Mathilde Riboulleau le 19.09.18

Paul a 24 ans, mais comme il le dit « tout le monde pense que j’en ai 14 ». Originaire de Saint Cloud, il a obtenu un bac ES en France et un Bachelor en Hospitality Management en Suisse. Lorsqu’il était un peu plus jeune, il ne savait absolument pas quoi faire de son futur, mais une chose était sure : « je ne voulais surtout pas être comme les autres ». 

Venant d’un milieu favorisé, il s’est souvent retrouvé avec des personnes vivants dans un monde parallèle comme il le raconte : « des personnes visant la lune, car papa et maman pouvaient les aider à y arriver ». Paul est ainsi allé à l’opposé de cela.
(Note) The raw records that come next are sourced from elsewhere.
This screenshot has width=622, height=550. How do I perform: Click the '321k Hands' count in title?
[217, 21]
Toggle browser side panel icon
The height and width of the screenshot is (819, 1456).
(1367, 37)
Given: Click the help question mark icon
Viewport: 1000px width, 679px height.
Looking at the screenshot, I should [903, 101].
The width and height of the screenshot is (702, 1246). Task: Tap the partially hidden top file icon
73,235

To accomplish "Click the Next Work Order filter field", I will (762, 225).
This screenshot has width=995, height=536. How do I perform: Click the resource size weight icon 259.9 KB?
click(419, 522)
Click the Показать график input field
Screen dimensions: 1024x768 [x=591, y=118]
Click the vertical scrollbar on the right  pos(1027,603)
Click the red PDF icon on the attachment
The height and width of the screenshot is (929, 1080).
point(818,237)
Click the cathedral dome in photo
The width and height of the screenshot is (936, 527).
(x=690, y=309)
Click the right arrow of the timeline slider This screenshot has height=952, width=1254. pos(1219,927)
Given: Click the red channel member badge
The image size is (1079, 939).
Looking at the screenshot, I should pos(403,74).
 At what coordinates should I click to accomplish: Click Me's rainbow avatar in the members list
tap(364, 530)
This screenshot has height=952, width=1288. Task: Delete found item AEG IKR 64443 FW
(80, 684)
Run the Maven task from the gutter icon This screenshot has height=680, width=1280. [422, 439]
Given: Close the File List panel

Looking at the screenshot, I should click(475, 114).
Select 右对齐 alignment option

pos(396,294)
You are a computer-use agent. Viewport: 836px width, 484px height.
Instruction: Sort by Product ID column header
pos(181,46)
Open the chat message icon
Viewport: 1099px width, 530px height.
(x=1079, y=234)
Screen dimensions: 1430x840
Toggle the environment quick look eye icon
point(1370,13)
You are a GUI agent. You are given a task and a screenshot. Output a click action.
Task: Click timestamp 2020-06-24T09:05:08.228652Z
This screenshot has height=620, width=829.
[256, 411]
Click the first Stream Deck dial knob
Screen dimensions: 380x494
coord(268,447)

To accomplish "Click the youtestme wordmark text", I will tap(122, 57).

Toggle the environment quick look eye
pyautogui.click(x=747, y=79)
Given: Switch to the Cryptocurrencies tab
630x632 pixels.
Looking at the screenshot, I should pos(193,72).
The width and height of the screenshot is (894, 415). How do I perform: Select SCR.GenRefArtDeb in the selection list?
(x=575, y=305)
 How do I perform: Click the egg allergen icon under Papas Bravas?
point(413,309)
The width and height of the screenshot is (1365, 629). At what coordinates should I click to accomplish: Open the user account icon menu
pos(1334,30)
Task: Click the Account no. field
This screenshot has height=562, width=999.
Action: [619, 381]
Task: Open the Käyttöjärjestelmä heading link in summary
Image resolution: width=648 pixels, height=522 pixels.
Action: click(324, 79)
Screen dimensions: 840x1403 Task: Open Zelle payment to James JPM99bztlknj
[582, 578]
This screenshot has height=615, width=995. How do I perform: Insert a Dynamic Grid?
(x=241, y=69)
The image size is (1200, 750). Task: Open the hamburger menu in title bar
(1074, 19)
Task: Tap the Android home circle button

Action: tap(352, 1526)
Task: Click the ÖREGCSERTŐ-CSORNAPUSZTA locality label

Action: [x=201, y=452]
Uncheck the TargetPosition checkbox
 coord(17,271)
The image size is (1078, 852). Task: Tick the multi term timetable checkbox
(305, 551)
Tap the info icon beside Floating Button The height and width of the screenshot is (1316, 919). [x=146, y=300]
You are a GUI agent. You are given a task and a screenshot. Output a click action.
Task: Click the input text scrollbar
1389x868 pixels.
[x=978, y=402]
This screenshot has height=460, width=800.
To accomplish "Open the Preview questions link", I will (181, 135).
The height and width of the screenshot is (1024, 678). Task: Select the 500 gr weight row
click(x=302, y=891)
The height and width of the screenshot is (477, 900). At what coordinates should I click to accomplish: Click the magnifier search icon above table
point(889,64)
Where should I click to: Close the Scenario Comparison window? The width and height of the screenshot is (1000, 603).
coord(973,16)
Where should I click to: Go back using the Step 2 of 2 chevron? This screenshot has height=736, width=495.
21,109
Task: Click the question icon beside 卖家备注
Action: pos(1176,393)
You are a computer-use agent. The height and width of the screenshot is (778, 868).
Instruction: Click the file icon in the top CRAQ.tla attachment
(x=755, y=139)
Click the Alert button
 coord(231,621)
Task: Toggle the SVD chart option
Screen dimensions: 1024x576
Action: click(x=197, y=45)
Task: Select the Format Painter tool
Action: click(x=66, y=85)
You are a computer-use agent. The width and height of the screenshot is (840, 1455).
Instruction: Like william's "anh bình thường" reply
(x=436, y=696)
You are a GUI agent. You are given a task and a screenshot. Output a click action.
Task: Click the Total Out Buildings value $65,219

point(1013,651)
Il a donc toujours voulu y arriver sans l’aide de ses parents, sans piston : « je voulais être riche mais je remarque de plus en plus en vivant à Londres que l’on a pas besoin de cela pour être heureux ». 

Londres : « do what you want, become what you dream »

Paul a emménagé à Londres car il a eu une opportunité d’emploi qu’il ne pouvait pas refuser. Il était déjà venu il y a 2 ans pour un stage et il s’était d’ailleurs promis de ne jamais revenir. À ce moment là, Paul habitait dans l’ouest et n’a pas apprécié ce coin de Londres : « c’est un quartier trop résidentiel, hors de prix, des poussettes en veux-tu en voilà, rien pour sortir, j’avais peu d’amis, une mauvaise ambiance… ». Après cette expérience, il a donc beaucoup réfléchi avant de revenir. Finalement il ne regrette pas une seconde. 

Pour Paul Londres signifie "Do what you want, become what you dream". Il l’affirme : « C’est tres "gnan gnan" mais c’est ce qui m’a fait me rendre compte que Londres est certainement l’une des villes les plus dures et exécrables, c’est avant tout une des villes les plus multiculturelles où tout le monde peut y trouver sa place, devenir qui il veut. » Néanmoins, s’il devait évoquer un point négatif sur la capitale anglaise : « c'est un point de passage, on s’attache aux gens alors que la plupart restent pour un temps défini et repartent, il faut tout recommencer à chaque fois ». 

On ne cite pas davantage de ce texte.